What is being asked
Reproduce exactly the lines from the line containing "US State Supplement (645, 1159)" through the last line of the listing, and no others.

━━━ Given data

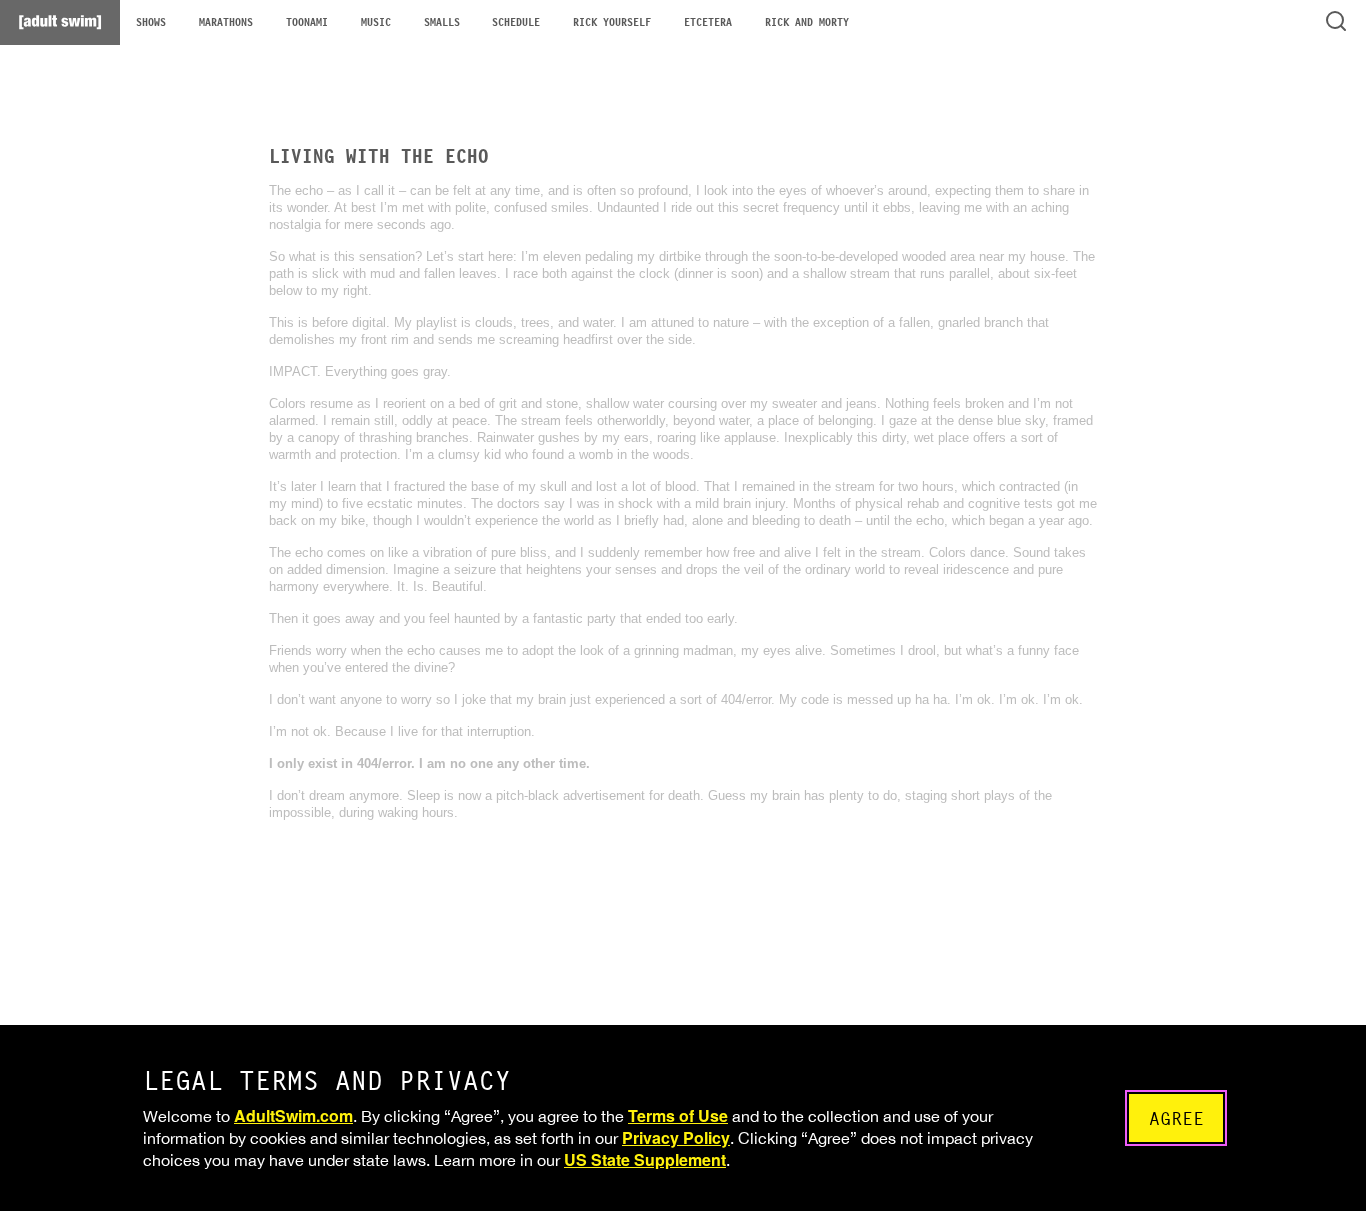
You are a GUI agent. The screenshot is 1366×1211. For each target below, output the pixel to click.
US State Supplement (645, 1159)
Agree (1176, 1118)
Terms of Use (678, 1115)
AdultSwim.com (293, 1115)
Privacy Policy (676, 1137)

━━━━━━

Written solution
US State Supplement (645, 1159)
Agree (1176, 1118)
Terms of Use (678, 1115)
AdultSwim.com (293, 1115)
Privacy Policy (676, 1137)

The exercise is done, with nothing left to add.